=== Your instructions ===
Copy the entries word for word, from the line containing "This screenshot has width=848, height=433." up to and including the line containing "center [211, 614].", and omit the pictures.

(Dataset entries)

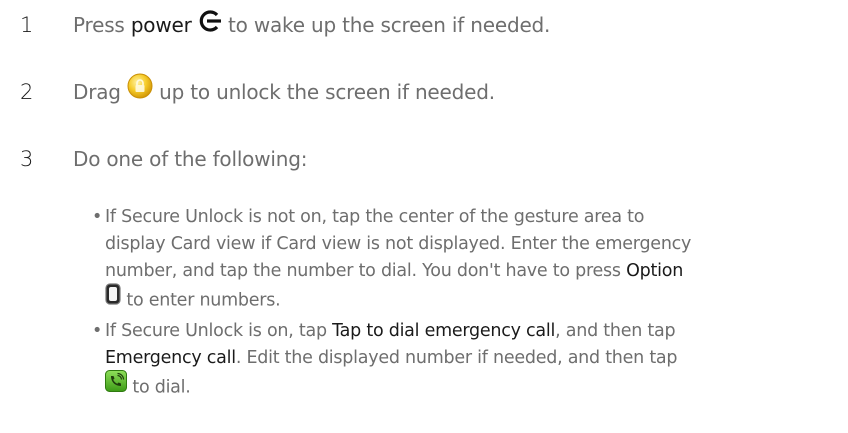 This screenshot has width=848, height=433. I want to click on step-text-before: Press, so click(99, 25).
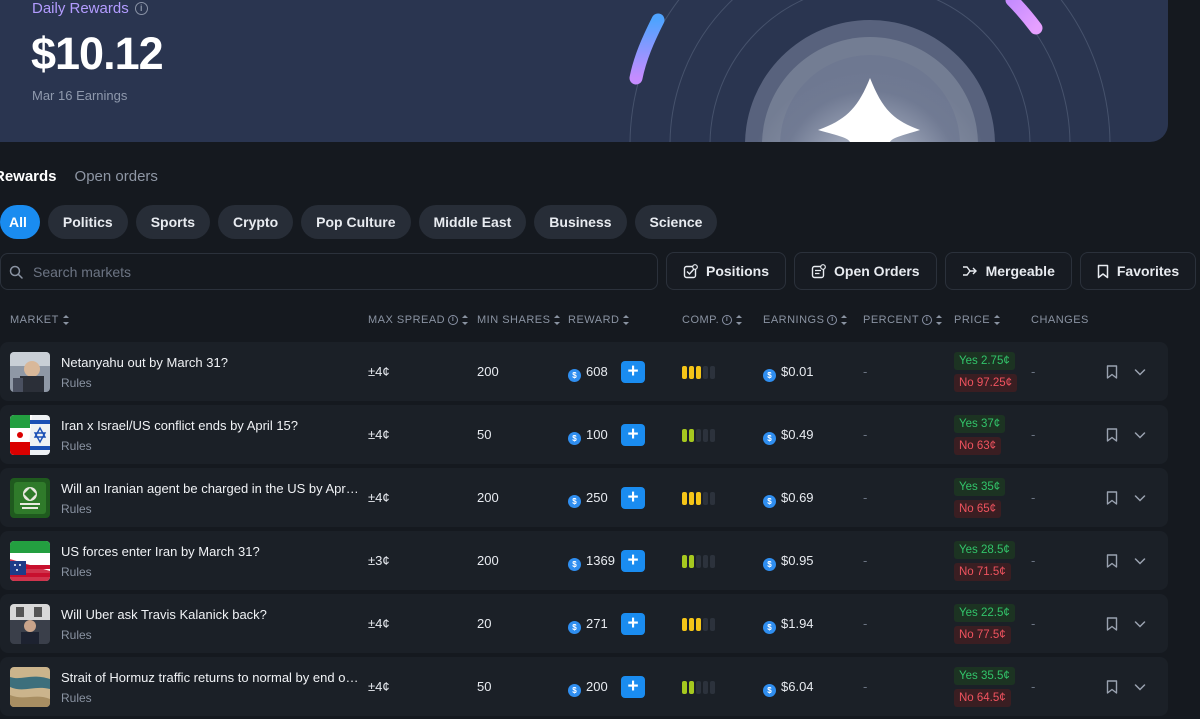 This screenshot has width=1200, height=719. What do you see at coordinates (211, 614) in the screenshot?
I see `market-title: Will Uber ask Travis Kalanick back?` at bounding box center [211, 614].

(End Dataset entries)
(Dataset entries)

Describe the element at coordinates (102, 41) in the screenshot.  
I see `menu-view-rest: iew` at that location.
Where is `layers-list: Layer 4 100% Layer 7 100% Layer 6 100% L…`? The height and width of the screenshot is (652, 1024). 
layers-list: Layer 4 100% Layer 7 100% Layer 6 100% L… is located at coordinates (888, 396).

(End Dataset entries)

=== Result of the task ===
 This screenshot has width=848, height=433. I want to click on step-text-before: Press, so click(99, 25).
 This screenshot has width=1200, height=719. What do you see at coordinates (211, 614) in the screenshot?
I see `market-title: Will Uber ask Travis Kalanick back?` at bounding box center [211, 614].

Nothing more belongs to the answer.